Degus are seasonal breeders; the breeding season for wild degus begins in the Chilean winter, with pups born mid-late spring. It is also speculated that female degus are induced ovulators. Female degus are pregnant for approximately ninety days, having a long gestation period compared to other rodents such as hamsters. Litters usually contain four to seven pups, but size can range from one or two up to fifteen young. Degu pups are born relatively precocial, fully furred and with eyes open, and their auditory and visual systems are functional at birth.
Unlike other octodontids, degus are diurnal, and they have good vision. Their retinas include rod cells and two types of cone cells, one of which has its peak sensitivity in the ultraviolet region of the spectrum. Behavioral experiments have shown that degus are able to discriminate ultraviolet light from the wavelengths visible to humans. It is likely that this ultraviolet sensitivity has a social function, since both their ventral (stomach) fur and their urine are highly UV reflective.
Degus are herbivores, feeding on grasses and browsing the leaves of shrubs, though they will also take seeds. Their feeding rate is constrained by the rate at which they can digest this relatively low quality food, and this varies between food types and environmental conditions, and like some other herbivores such as rabbits, they show coprophagy, chewing their own feces so as to extract more nutrition from them. This also serves to maintain healthy gut function during times when food is scarce. Although they are active by day, in high summer they do not leave their burrows in the middle of the day, and in hot conditions they forage as quickly as possible instead of maximizing the quality of their food. They tend to forage in shaded areas, though this tendency is reduced in the absence of predators. In open areas they spend more time being vigilant, so their effectiveness as foragers is reduced.
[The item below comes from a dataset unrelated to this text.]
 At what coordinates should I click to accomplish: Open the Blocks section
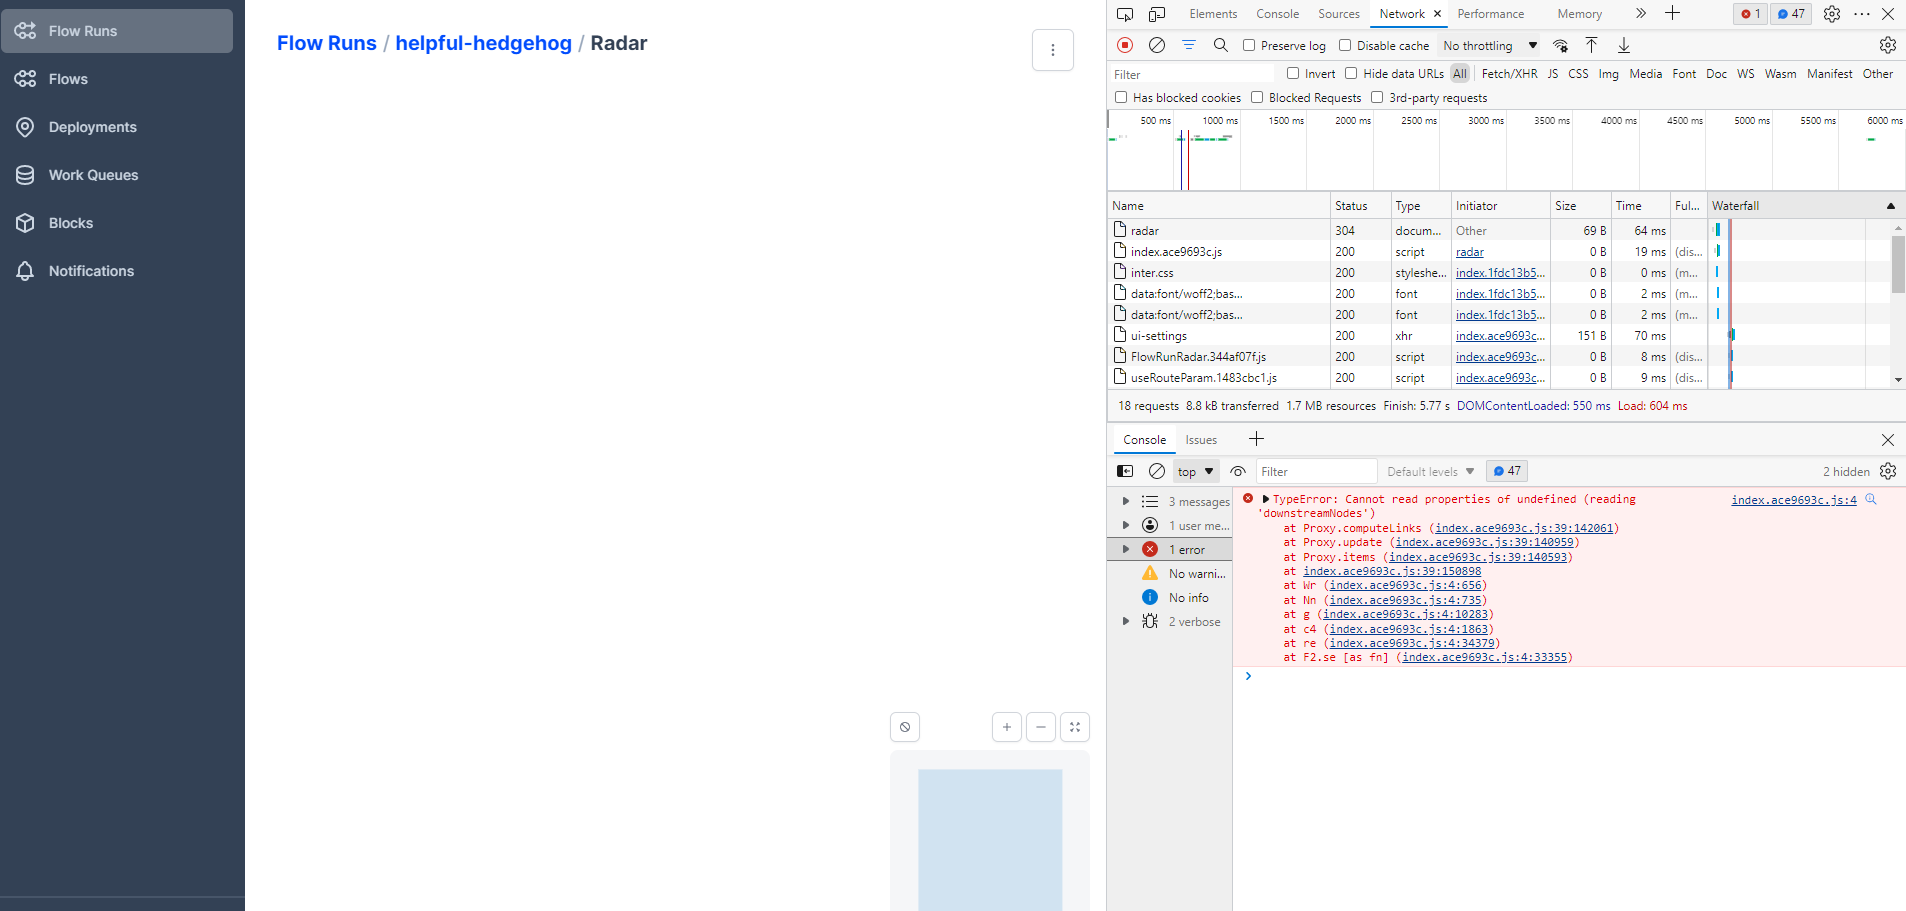coord(70,222)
Degus have a significant impact on the vegetation in areas where they live, and as the only rodent foraging by day, their numbers influence the food supply available to the more numerous nocturnal rodents. However, numbers of all species of degu have been declining over recent decades, most likely due to human disturbance. Degus should not be fed a diet full of sugar, because due to their body's inability to process sugar, it will cause diabetes to develop.
As pets and research subjects
Degus are prone to diabetes due to their divergent insulin structure. For this reason, they are used frequently for research in this field. The degu's popularity as a pet was influenced by this research, as animals were imported into various countries for research and study.
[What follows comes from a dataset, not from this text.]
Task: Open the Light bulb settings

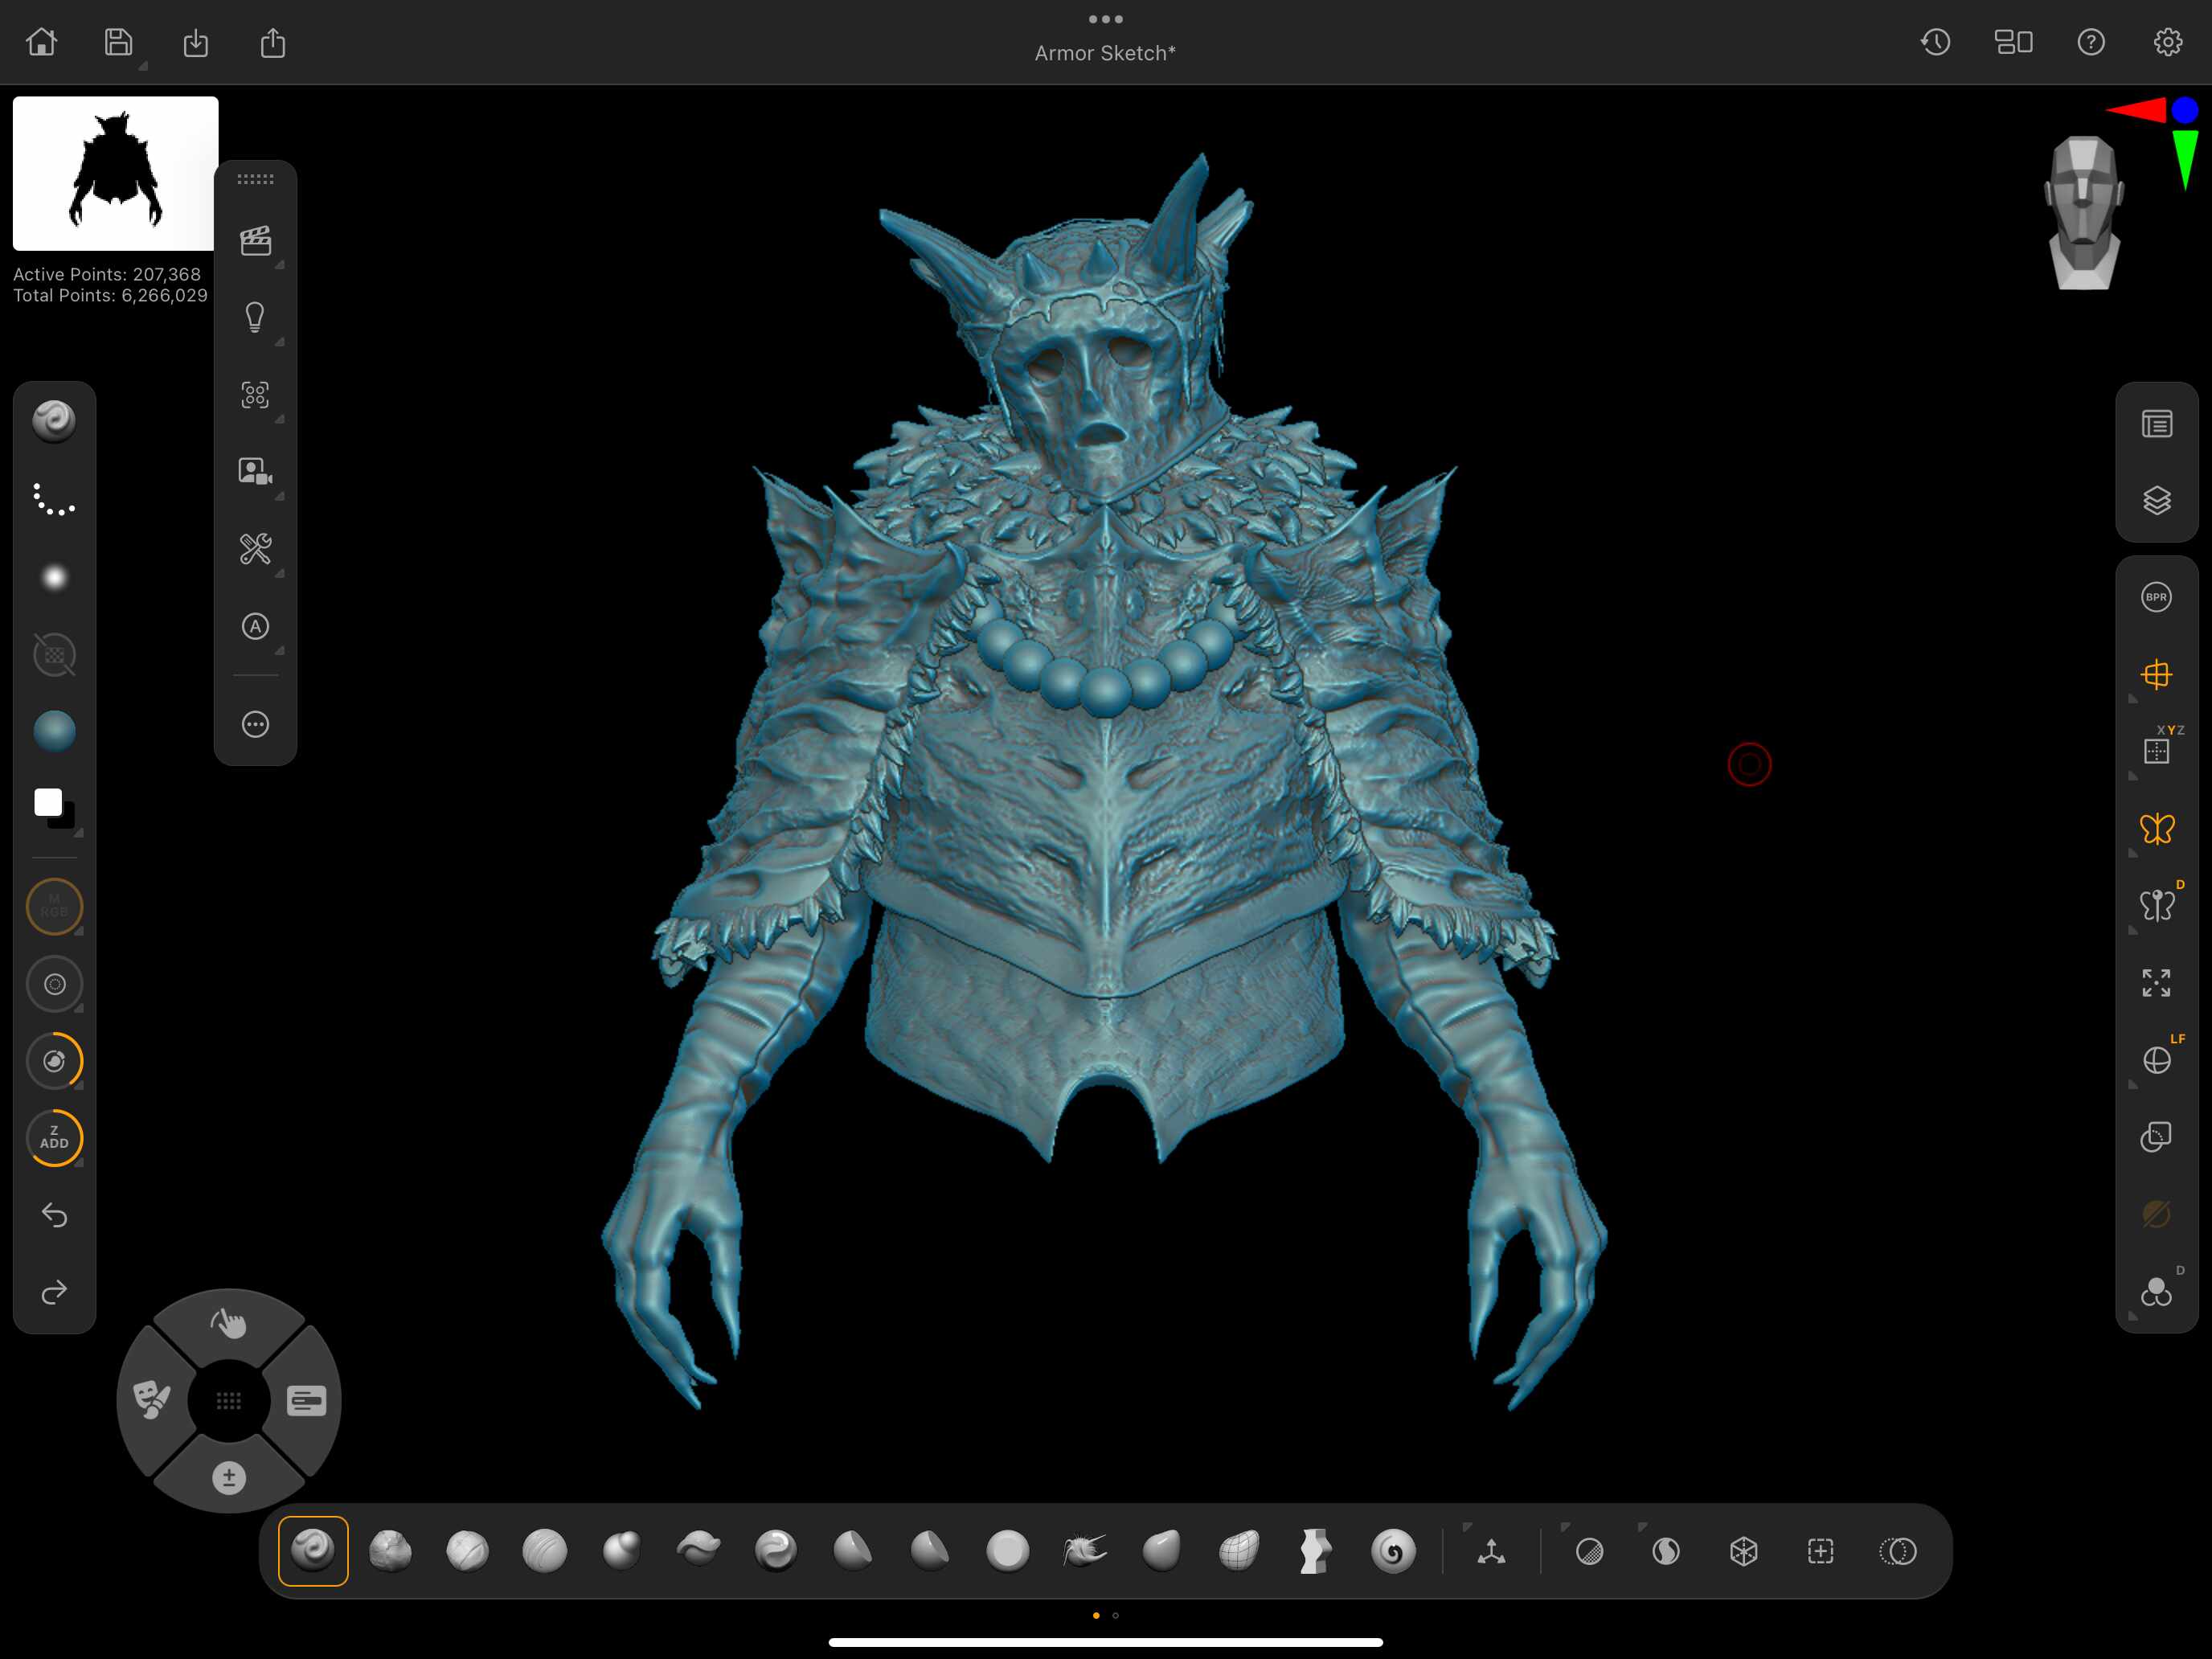Action: [x=255, y=318]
Degus are also used extensively as laboratory animals. Neuroscientists at the Riken Institute in Tokyo, Japan, used degus in research on tool-using in animals with good eye-and-paw coordination, in which the rodents were trained over a period of two months to use a tiny rake to retrieve out-of-reach seeds.
Degus have become popular as pets, though until very recently they were seldom found in pet shops. Their advantages over traditional small pets are their diurnal habits, bubbly personalities, the haired tail (as compared to rats and mice) and their lifetime: they are said to live up to 13 years under ideal circumstances (though a poor gene pool/genetic background often reduces a pet degu's lifespan significantly). The average lifespan of a degu in captivity is said to be around 5-8 years of age. One disadvantage of the degu as a pet is that they gnaw much more than most other common rodent pets, especially through plastic-bottomed cages typically found in pet stores. Untame degus, as with most small animals, can be prone to biting, but their intelligence makes them easy to tame. Degus often 'groom' their human owners, by a gentle nibbling action, but they can give a defensive bite if they feel threatened.
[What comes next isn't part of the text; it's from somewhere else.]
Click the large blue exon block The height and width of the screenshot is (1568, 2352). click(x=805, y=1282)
Degus are mainly known for their brown fur, but through genetic mutations and intentional inbreeding, there have been degus with white, cream, black, blue, and tan colored fur.
It has been suggested that the family Octodontidae, to which the degu belongs, should be reclassified into the order Lagomorpha (rabbits, hares, and pikas). However recent studies in molecular systematics (e.g. Opazo, 2005) suggest that it is correctly placed among the caviomorph rodents.